While machine failure on a shop floor might not have the kind of dire consequences of a failed jet engine, it can cut significantly into a company’s profits. While engineers and maintenance workers might “know” their machines very well through experience and intuition, they may be missing clues in how the machines operate in relation with other machines or the entire facility.
Eric Brethenoux, IBM’s director of predictive analytics, recently relayed to the web publication Data Informed a telling example of how machine-to-machine sensors, coupled with Big Data analytics, can uncover the root causes of large problems that humans miss.
German automaker BMW operates two identical engine cylinder production lines, one in Stuttgart and one in Munich. It was seeing important differences in the size of the cylinders being produced. Believing the differences were emanating from the styles of machine maintenance at the two locations, the company investigated this theory but ultimately couldn’t explain the discrepancies. What it did know was that the changes happened toward the end of shifts; the cylinders produced early in the shifts were consistent but would begin to deviate later.

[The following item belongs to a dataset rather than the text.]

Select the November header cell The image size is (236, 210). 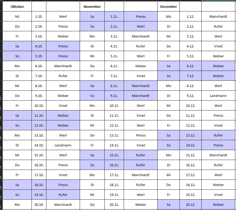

Thanks to predictive analytics, BMW found that the bug wasn’t in the machinery; sunlight coming through a window in one facility was slowly heating up machinery to temperatures beyond optimum range and affecting the components being produced. Typically, a great deal of manpower is often wasted in fruitlessly searching for causes of mysterious machinery and operations effects.
Aside from preventing breakdowns and ensuring product quality, M2M technology, coupled with predictive analytics, can help companies optimize their spare parts warehousing and avoid unnecessary overstocking, reduce maintenance staff by eliminating unnecessary maintenance tasks, perform root-cause analysis of previous failures, and predict when future breakdowns are most likely to occur. It also allows manufacturers to extend the life of its equipment and get the most out of warranties.

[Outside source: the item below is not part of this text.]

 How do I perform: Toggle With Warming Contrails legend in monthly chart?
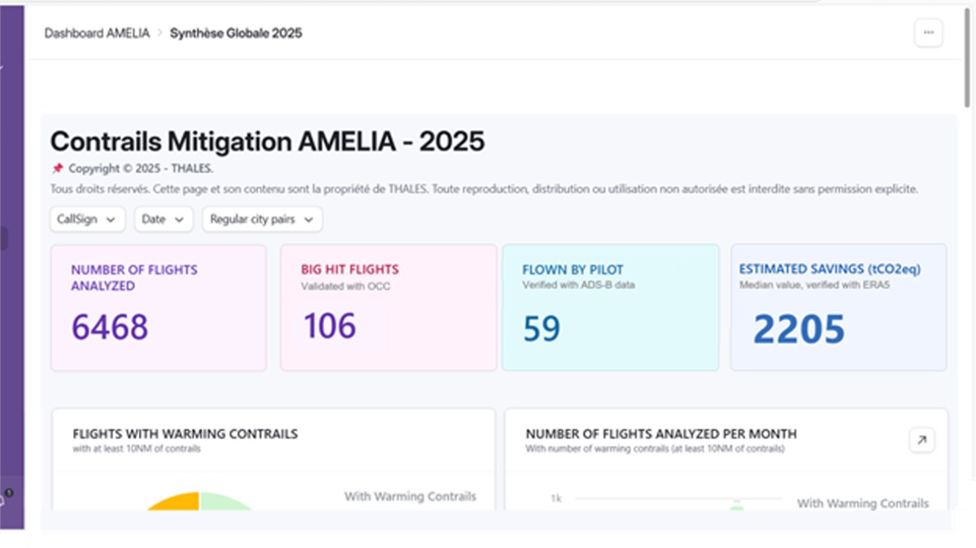[862, 503]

In addition, predictive analytics are increasingly being used by equipment manufacturers to help them better understand when their customers are likely to make warranty claims. If faults in certain components are identified, manufacturers can take steps to replace parts in their customers’ equipment in advance and prevent expensive warranty claims or returns. Some M2M analytics and predictive maintenance solutions can be coupled with networked internal cameras, allowing operators or maintenance workers to literally see, via a tablet computer, inside the machines while they are working and check operations visually. Other sensors can “listen” to machine operations and hear anomalies that are not audible to human ears.
The opportunities being offered to manufacturers when it comes to Big Data and predictive analytics are extremely compelling. Companies can use them to take charge of their equipment and operations instead of the other way around.